= Beginning of Section =

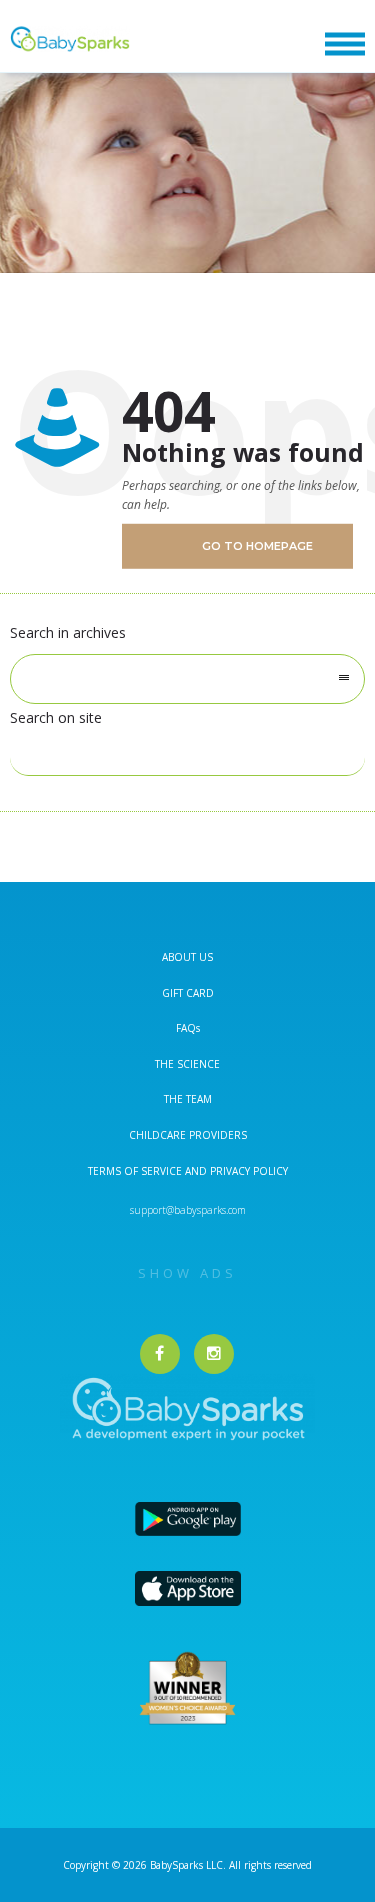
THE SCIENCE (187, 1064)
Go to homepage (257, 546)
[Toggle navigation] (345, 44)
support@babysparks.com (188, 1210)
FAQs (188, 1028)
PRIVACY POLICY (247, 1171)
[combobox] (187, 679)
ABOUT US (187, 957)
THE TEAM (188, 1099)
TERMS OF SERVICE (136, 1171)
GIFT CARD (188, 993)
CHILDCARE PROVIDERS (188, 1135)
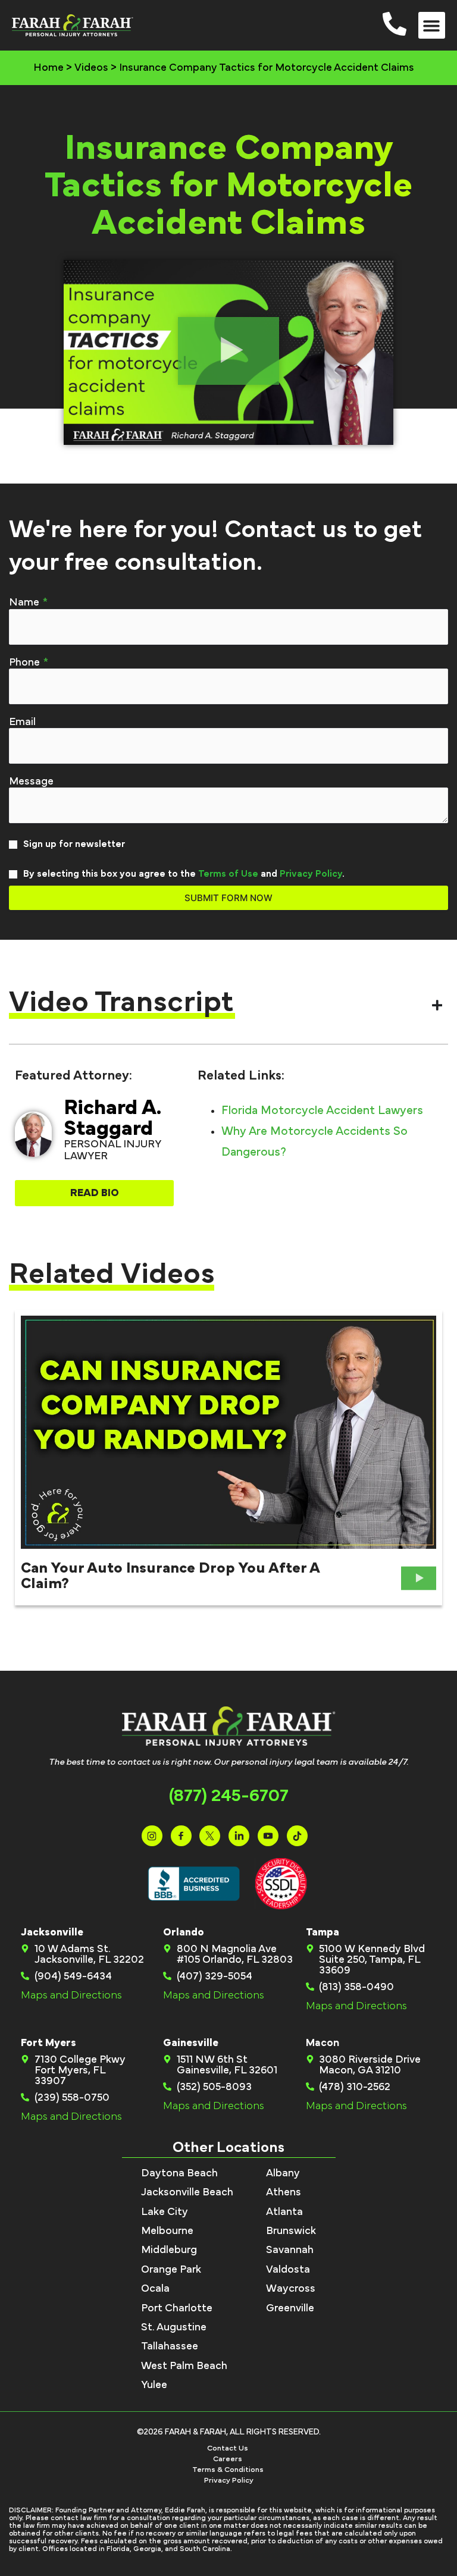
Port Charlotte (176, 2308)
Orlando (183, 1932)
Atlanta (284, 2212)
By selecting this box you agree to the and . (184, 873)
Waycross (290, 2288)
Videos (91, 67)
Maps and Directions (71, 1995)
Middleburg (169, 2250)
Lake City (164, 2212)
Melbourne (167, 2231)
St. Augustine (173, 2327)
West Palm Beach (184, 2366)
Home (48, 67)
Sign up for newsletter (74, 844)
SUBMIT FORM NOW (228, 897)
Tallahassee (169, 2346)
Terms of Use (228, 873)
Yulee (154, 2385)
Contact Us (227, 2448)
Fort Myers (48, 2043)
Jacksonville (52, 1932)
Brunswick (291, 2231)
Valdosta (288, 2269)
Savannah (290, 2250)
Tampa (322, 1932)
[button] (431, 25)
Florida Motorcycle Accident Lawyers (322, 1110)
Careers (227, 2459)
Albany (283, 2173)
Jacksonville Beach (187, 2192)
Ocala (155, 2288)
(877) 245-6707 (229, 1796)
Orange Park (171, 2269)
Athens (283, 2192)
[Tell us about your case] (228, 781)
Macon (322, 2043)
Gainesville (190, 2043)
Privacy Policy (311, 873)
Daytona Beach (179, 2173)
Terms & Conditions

= End of Section =

[EXERCISE INSTRUCTIONS] Since pictures are not part of the copy, set down only the remaining data exactly.

[ANSWER SPACE]
THE SCIENCE (187, 1064)
Go to homepage (257, 546)
[Toggle navigation] (345, 44)
support@babysparks.com (188, 1210)
FAQs (188, 1028)
PRIVACY POLICY (247, 1171)
[combobox] (187, 679)
ABOUT US (187, 957)
THE TEAM (188, 1099)
TERMS OF SERVICE (136, 1171)
GIFT CARD (188, 993)
CHILDCARE PROVIDERS (188, 1135)
Port Charlotte (176, 2308)
Orlando (183, 1932)
Atlanta (284, 2212)
By selecting this box you agree to the and . (184, 873)
Waycross (290, 2288)
Videos (91, 67)
Maps and Directions (71, 1995)
Middleburg (169, 2250)
Lake City (164, 2212)
Melbourne (167, 2231)
St. Augustine (173, 2327)
West Palm Beach (184, 2366)
Home (48, 67)
Sign up for newsletter (74, 844)
SUBMIT FORM NOW (228, 897)
Tallahassee (169, 2346)
Terms of Use (228, 873)
Yulee (154, 2385)
Contact Us (227, 2448)
Fort Myers (48, 2043)
Jacksonville (52, 1932)
Brunswick (291, 2231)
Valdosta (288, 2269)
Savannah (290, 2250)
Tampa (322, 1932)
[button] (431, 25)
Florida Motorcycle Accident Lawyers (322, 1110)
Careers (227, 2459)
Albany (283, 2173)
Jacksonville Beach (187, 2192)
Ocala (155, 2288)
(877) 245-6707 (229, 1796)
Orange Park (171, 2269)
Athens (283, 2192)
[Tell us about your case] (228, 781)
Macon (322, 2043)
Gainesville (190, 2043)
Privacy Policy (311, 873)
Daytona Beach (179, 2173)
Terms & Conditions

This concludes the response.